Как мы уже писали, письма Татьяны Осоргиной обычно были информативными и редко в них было место для аналитики. Ее нужно было на это подвигнуть. На наш вопрос о месте Бунина во французской культуре она ответила в письме от 3 августа 1974 года, что «никаких особенных связей у Бунина с французскими писателями не было, он плохо знал французский язык и жил очень изолированно. Да и Франция им не интересовалась; был момент интереса в связи с получением им Нобелевской премии, но это очень скоро прошло. Вы ждете установления какого-то влияния на его творчество? Это Ваше дело, я лично его не вижу».
Когда наступили годы горбачевской перестройки, вдруг различные издательства вспомнили о замалчиваемом десятилетиями творчестве эмигрантов, в том числе о творчестве Михаила Осоргина. Татьяна Алексеевна отреагировала на это нетипичным образом. В письме от 14 декабря 1988 года она сообщала, что «не очень склонна принимать все с радостью. Мои друзья в Москве меня упрекают, но я даже публикациям книг М. А. [Михаила Андреевича] не радуюсь. Мне кажется ненормальным, что его буквально сейчас разрывают на части. Сивцев Вражек, возможно, выйдет сразу в трех разных издательствах (если успеет выйти!) и еще будет печататься в большом провинциальном журнале. Как-то мне от этого грустно. Другое дело, Ласунский, я с ним переписываюсь уже 11 лет, и он медленно и верно пробил стену и далее делает намеченное им давно дело».
Речь идет об Олеге Ласунском из Воронежа, в т. ч. специалисте по творчеству Андрея Платонова и в принципе истории своего города и его культуры, филологе и библиофиле, который независимо от конъюнктуры годами занимался наследием Михаила Осоргина, тем самым завоевав теплое отношение Татьяны Алексеевны. Опубликованные Ласунским в 1989 году в издательстве «Книга» «Заметки старого книгоеда» Михаила Осоргина с его вступительной статьей – это свидетельство колоссальных знаний как редактора, так и писателя, который годами на страницах эмиграционного издания вел прекраснейшие беседы на разные темы о давнем культурном прошлом России. Как оказалось, наша переписка с Олегом Ласунским и Татьяной Алексеевной происходила в одни и те же годы, мы узнали об этом лишь, когда этим можно было открыто похвалиться.
Подобным образом дело обстояло и с Юной Зек, женой полониста Семёна Ланды, также хорошей знакомой Осоргиной.
Отдельной темой в плодотворной, неутомимой деятельности Татьяны Осоргиной была ее работа на ниве образования, которой она также посвятила многие годы, а именно – преподавание русского языка.
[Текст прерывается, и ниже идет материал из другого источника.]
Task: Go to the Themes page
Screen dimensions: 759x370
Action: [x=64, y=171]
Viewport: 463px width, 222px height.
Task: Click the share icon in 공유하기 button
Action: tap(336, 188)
Она воспитала целое поколение французских русистов. Некоторые из них впоследствии заявили о себе широкой французской аудитории, например, Жак Катто, автор фундаментальной работы о Достоевском, отмеченной престижными наградами. Татьяна Осоргина внимательно следила за каждым шагом своих учеников, волновалась за них и с радостью сообщала об их последующих успехах. Ее ученики должны написать о заслугах Татьяны Осоргиной как преподавателя. В дополнение ко всем своим начинаниям, имевшим непреходящую научную ценность, она была учителем – учителем достойной жизни. Эти слова звучат, возможно, напыщенно. Однако другие на ум не приходят.
От дома к дому, от письма к письму
Родители Вени
Перед отъездом наши родственники, друзья и знакомые давали нам рекомендательные письма и адреса близких им людей, у которых мы могли в случае надобности найти приют или приятно провести свободный вечер. Благодаря этому мы узнали еще одно обличье столицы – мы побывали в домах так называемых простых людей, хотя, конечно, их тоже нельзя отнести к усредненному большинству (а с жизнью рабочих, и тем более крестьян мы так и не познакомились). В первый раз мы остановились надолго у родителей Вени, с которой я познакомилась в Варшаве, когда в рамках репатриации при Гомулке она приехала в столицу с мужем, сыном Алешей и свекровью, моей тетей. В Москве у них было три комнаты с большой кухней и холлом на улице Колодезной в районе Сокольников. Квартира была просторная, с лучевой планировкой, но без ванной комнаты. Хозяева – Нина Соломоновна и Исай Вениаминович Офины были уже на пенсии. Двери их квартиры были действительно всегда открыты: постоянно кто-то приезжал, ночевал, возвращался к себе в провинцию с покупками. (Москва тогда была огромным продуктовым и промтоварным магазином; сюда каждое утро приезжали т. н. мешочники – приезжие, которые закупались теми продуктами, которые нельзя было купить там, где они жили.) Невозможно было воспользоваться телефоном – постоянно кто-то звонил, или хозяева звонили кому-то, всегда готовые прийти на помощь, будь то больной или нуждающийся. Мы останавливались у них несколько раз. Воистину их доброте не было предела.